The problem: Rewrite as a JSON list of strings everything from the line containing "This screenshot has height=892, width=1372." down to the line containing "point(55,354)", with one string per line and no blank lines.

------------------------------------------------

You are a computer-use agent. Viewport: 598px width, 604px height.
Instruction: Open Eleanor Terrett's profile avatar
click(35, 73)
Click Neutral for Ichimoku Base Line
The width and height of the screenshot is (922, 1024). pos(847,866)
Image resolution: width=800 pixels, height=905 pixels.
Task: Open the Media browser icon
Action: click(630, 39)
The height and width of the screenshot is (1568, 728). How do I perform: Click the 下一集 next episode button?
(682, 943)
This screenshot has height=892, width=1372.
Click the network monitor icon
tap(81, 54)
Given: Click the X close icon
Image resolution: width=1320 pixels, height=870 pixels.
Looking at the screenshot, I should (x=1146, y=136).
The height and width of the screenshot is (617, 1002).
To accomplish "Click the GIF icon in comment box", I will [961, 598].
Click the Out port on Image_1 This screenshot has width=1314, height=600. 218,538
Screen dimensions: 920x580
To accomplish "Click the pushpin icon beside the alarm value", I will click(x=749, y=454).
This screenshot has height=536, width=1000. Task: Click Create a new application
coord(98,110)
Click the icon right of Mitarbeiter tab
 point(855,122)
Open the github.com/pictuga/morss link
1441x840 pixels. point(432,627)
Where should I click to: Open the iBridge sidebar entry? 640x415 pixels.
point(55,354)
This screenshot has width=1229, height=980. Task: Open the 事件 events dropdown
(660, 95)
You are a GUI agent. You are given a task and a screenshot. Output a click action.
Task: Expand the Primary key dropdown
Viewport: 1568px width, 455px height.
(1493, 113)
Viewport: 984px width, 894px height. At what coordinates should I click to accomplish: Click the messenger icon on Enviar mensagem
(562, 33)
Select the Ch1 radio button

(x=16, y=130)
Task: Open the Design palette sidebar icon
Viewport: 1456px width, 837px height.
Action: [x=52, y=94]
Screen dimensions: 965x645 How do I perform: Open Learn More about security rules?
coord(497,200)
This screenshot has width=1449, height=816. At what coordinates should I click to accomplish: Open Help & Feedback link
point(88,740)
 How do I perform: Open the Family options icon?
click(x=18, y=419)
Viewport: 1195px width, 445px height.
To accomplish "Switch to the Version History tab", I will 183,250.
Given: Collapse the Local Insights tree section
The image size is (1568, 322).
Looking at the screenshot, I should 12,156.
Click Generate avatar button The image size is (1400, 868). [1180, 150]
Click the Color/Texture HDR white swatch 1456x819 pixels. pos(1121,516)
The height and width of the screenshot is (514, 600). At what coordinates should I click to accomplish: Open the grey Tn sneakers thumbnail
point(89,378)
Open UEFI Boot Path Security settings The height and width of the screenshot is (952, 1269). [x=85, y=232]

------------------------------------------------

Finished answer:
[
  "This screenshot has height=892, width=1372.",
  "Click the network monitor icon",
  "tap(81, 54)",
  "Given: Click the X close icon",
  "Image resolution: width=1320 pixels, height=870 pixels.",
  "Looking at the screenshot, I should (x=1146, y=136).",
  "The height and width of the screenshot is (617, 1002).",
  "To accomplish \"Click the GIF icon in comment box\", I will [961, 598].",
  "Click the Out port on Image_1 This screenshot has width=1314, height=600. 218,538",
  "Screen dimensions: 920x580",
  "To accomplish \"Click the pushpin icon beside the alarm value\", I will click(x=749, y=454).",
  "This screenshot has height=536, width=1000. Task: Click Create a new application",
  "coord(98,110)",
  "Click the icon right of Mitarbeiter tab",
  " point(855,122)",
  "Open the github.com/pictuga/morss link",
  "1441x840 pixels. point(432,627)",
  "Where should I click to: Open the iBridge sidebar entry? 640x415 pixels.",
  "point(55,354)"
]